リゼ:ええ。まさにその中国リスクが、鉱物の面でも表面化しています。中国の対日タングステン輸出規制で需給が逼迫し、価格が急騰しています。日本企業は米国からの再生材調達やリサイクル拡充に追われています。対中依存の是正はコスト増を伴いますが、供給網再編の恩恵を受ける三菱マテリアルなどには資金が向かいやすい構図です。さらに中国は、デジタル人民元を軸に多国間決済インフラの整備を加速しており、ドル基軸への長期的な挑戦も進んでいます。
トロちゃん:足元の資源から通貨秩序まで、中国の動きは多層的ですね。国内のマクロはいかがでしょう。
リゼ:はい。高市政権を巡る話題が続いています。8月の減税断行を掲げる一方で、骨太方針の迷走と支持率低下を背景に、党内で退陣シナリオが急浮上しています。政局の不安は積極財政の持続性への疑念を強めます。実際、元ブラックロックのヘッジファンド経営者は「高市円安は163円では止まらない」と警告しました。財政拡大と利上げ抑制が続けば、実質金利の低下から円売りが加速しかねません。もっとも本日の東京市場は、AI・半導体関連の復調で日経平均が307円高と反発しています。
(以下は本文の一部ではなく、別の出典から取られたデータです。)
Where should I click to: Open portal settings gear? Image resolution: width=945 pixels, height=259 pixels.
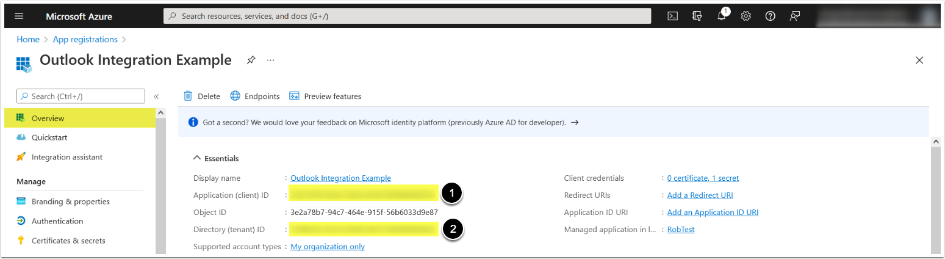click(x=746, y=16)
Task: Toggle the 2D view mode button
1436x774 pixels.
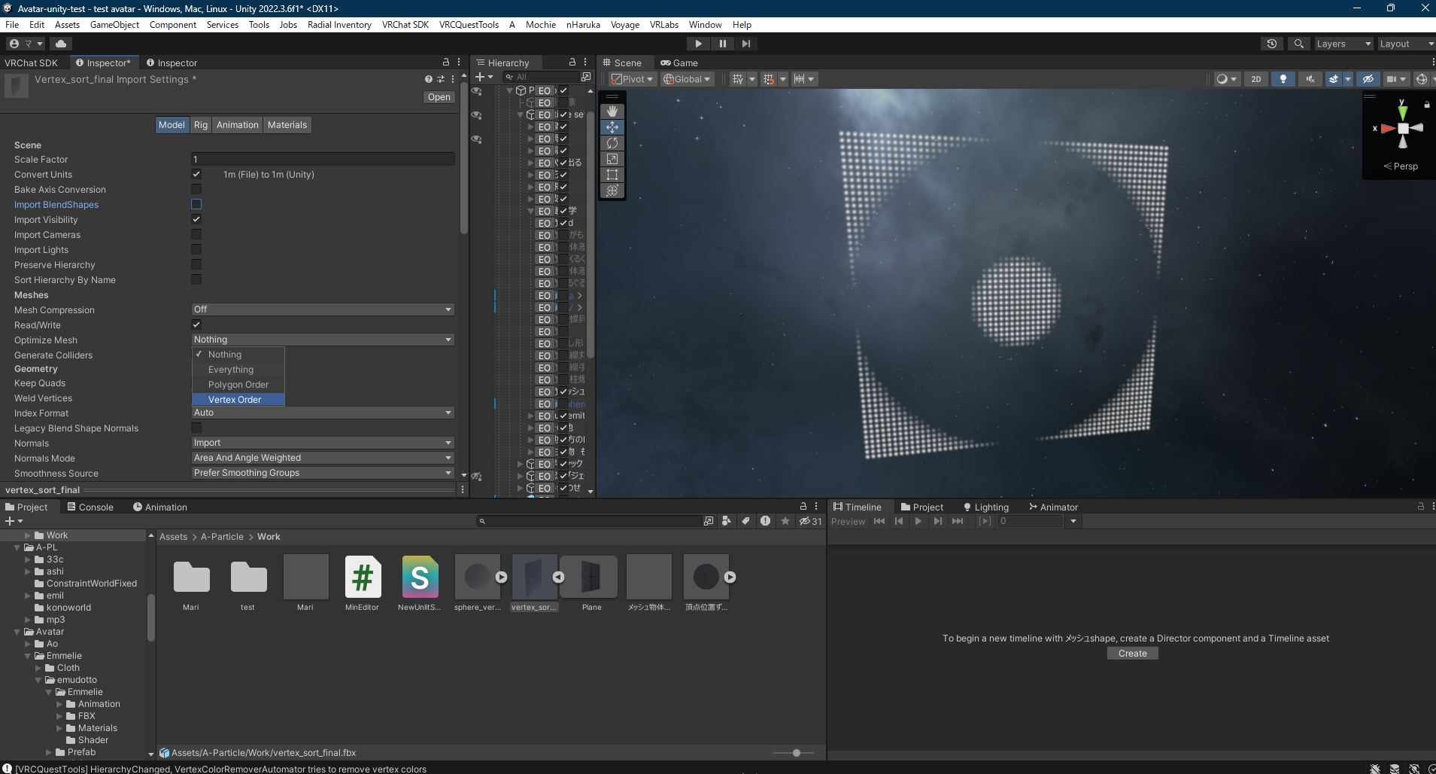Action: 1255,79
トロちゃん:円安と株高が同居する、難しい相場ですね。海外の注目材料も伺えますか。
リゼ:はい。欧州では、イタリアのウニクレディトが4〜6月に過去最高益を計上し、ドイツのコメルツ銀行への出資を48パーセントへ引き上げました。CEOは完全買収を「第4四半期にも」と示唆しており、国境を越えた欧州銀行再編が現実味を帯びています。統合期待は他の域内銀行株の再評価やM&Aの連鎖を促すでしょう。英国では、バーナム新首相の「新経済モデル」を巡り、ヘッジファンドが公益株を空売りし政策受益銘柄を買う両建てを仕掛けています。
トロちゃん:政策次第で勝ち組と負け組が分かれるわけですね。
リゼ:そうですね。商品市場では、金と銀が反発しました。銀は週末比6.3パーセント高の59ドル台です。ただバンク・オブ・アメリカやUBSは、これを押し目買いにすぎないと見ており、持続的な上昇には懐疑的です。産業用途を持つ銀が相対的に底堅さを示すかが、今後の分岐点になります。最後に、サービスナウのCEOが、暴走AIを止める「キルスイッチ」を武器に、エージェント時代でも自社の役割は残ると強調しました。AIの制御・ガバナンスという領域が、新たな投資テーマとして立ち上がりつつあります。
トロちゃん:守りのAIにも商機がある、という視点は新鮮ですね。
リゼ:本日は以上です。詳細は各記事とダッシュボードでご確認ください。原油と金利の連鎖、そして中国リスクの多層化に注目しながら、明日の動きを見てまいりましょう。それでは、また次回お会いしましょう。リゼがお伝えしました。
トロちゃん:ありがとうございました。トロちゃんでした。おやすみなさい。